SUPPLIED ENTRIES
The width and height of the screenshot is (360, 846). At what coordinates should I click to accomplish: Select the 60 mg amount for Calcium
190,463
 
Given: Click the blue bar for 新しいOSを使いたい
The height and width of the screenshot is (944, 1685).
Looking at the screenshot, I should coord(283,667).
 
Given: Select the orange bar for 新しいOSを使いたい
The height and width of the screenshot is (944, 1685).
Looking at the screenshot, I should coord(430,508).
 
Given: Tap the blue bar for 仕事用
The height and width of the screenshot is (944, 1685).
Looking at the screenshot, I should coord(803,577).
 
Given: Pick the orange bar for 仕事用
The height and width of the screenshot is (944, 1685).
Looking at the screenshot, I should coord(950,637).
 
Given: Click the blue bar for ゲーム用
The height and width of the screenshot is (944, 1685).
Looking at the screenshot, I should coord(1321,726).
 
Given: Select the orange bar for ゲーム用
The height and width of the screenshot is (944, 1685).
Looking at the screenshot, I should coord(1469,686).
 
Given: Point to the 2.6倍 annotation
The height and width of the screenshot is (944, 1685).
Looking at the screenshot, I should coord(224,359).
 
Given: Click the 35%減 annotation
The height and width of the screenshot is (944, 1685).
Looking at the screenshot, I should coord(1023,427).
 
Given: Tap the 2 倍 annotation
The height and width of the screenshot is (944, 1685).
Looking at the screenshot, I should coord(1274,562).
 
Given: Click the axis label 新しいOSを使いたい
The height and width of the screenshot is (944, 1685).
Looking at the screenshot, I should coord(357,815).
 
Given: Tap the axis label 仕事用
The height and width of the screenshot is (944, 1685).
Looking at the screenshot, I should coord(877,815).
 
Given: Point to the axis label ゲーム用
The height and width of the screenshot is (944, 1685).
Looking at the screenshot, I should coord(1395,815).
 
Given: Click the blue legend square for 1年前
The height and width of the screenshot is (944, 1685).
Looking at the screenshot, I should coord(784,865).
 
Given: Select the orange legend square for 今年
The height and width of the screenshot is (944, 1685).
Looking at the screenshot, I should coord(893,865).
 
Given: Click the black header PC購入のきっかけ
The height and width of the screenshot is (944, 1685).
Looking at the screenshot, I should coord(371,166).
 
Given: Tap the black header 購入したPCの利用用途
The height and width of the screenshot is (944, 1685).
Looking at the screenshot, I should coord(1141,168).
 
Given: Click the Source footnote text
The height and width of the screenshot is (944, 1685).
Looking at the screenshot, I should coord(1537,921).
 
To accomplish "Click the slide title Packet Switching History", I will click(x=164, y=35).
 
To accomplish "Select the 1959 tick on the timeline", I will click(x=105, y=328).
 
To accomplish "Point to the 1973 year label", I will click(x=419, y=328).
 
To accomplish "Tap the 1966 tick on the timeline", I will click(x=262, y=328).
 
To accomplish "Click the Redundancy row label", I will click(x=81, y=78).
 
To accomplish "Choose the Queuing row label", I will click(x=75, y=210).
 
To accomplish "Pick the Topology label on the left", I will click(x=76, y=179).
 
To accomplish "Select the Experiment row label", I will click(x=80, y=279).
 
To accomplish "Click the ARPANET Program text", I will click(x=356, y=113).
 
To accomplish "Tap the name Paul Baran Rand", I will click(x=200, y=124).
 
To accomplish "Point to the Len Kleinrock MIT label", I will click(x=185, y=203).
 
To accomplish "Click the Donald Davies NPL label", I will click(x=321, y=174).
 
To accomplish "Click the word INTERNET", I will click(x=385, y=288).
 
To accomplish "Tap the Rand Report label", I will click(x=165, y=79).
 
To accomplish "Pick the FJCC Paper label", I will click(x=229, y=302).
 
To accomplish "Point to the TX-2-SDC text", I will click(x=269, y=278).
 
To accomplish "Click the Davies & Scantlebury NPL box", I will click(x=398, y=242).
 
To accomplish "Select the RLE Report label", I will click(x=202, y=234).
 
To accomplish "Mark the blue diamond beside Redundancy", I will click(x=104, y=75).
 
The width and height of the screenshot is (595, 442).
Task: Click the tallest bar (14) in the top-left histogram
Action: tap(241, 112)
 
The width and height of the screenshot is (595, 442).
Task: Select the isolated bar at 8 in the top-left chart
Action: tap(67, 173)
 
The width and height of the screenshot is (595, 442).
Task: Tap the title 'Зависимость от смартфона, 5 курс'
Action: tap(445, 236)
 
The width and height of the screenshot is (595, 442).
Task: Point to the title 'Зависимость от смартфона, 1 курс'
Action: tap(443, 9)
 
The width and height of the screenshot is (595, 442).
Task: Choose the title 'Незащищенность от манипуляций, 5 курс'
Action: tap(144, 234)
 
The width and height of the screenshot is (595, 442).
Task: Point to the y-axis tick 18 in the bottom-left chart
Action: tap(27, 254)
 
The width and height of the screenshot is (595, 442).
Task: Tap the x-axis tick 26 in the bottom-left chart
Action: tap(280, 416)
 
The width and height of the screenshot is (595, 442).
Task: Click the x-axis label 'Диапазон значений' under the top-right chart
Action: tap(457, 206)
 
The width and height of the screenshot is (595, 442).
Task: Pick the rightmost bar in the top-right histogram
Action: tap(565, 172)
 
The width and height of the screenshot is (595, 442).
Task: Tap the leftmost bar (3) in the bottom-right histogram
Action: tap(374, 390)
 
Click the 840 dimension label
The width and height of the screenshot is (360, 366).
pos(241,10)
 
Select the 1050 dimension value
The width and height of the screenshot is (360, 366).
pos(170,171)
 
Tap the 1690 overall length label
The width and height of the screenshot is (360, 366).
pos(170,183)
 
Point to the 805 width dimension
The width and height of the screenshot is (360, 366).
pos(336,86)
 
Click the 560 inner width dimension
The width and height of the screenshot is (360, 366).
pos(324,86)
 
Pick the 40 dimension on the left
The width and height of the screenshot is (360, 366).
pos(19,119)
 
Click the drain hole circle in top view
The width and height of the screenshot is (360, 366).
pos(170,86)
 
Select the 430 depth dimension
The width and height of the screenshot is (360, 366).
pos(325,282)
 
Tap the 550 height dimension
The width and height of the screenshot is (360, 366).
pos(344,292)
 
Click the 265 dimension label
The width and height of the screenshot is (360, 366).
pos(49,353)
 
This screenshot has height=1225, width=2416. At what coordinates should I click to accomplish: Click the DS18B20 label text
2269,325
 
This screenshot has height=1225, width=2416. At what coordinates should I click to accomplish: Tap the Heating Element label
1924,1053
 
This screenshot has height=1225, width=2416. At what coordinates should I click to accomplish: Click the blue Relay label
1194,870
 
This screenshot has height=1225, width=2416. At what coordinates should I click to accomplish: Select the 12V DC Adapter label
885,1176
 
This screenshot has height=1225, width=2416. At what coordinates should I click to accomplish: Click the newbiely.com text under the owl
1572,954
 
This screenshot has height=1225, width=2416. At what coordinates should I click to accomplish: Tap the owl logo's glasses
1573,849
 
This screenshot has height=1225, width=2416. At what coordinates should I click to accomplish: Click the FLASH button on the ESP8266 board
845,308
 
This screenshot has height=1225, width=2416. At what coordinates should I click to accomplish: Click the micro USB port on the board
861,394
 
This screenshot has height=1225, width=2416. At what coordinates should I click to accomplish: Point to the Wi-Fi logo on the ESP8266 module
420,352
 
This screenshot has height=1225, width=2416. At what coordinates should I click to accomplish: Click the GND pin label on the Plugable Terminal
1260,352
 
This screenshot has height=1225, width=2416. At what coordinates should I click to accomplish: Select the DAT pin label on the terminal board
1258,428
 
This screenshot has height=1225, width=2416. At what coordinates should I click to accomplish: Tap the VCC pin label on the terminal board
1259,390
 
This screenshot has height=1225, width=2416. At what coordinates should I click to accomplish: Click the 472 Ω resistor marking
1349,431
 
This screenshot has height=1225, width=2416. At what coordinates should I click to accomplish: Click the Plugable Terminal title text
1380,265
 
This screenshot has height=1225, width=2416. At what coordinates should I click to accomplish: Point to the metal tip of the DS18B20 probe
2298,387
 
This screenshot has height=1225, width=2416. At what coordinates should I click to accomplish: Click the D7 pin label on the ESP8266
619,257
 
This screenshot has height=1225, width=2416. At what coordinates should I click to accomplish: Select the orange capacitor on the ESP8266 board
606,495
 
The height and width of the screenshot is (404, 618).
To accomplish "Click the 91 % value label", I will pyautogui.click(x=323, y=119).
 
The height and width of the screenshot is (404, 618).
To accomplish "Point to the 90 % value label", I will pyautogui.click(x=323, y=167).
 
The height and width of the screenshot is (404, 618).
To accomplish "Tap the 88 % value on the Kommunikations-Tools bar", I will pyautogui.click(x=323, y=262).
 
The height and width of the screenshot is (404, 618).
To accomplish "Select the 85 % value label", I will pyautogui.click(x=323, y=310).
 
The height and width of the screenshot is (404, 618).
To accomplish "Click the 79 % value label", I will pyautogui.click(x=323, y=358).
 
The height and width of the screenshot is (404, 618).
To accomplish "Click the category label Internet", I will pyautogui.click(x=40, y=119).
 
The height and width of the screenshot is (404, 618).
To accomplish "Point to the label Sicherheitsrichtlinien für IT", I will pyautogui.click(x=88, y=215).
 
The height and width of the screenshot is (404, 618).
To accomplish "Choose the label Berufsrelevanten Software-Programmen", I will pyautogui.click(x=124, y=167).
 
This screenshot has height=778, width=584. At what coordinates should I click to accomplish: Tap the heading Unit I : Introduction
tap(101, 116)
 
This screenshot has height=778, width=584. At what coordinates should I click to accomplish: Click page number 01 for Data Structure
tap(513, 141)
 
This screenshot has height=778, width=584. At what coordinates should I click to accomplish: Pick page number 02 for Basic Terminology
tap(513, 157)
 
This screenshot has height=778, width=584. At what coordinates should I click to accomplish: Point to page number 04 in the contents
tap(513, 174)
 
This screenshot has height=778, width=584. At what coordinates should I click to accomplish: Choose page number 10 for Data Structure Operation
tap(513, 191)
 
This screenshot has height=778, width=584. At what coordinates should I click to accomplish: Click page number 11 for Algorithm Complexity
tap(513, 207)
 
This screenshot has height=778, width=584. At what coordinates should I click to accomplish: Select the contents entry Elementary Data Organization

EXERCISE TASK
Please collect every line of the records above that contains the string "blue" and copy each one in full. A match counts only if its case agrees.

SOLUTION
Given: Click the blue bar for 新しいOSを使いたい
Given: Tap the blue bar for 仕事用
Given: Click the blue bar for ゲーム用
Given: Click the blue legend square for 1年前
To accomplish "Mark the blue diamond beside Redundancy", I will click(x=104, y=75).
This screenshot has height=1225, width=2416. At what coordinates should I click to accomplish: Click the blue Relay label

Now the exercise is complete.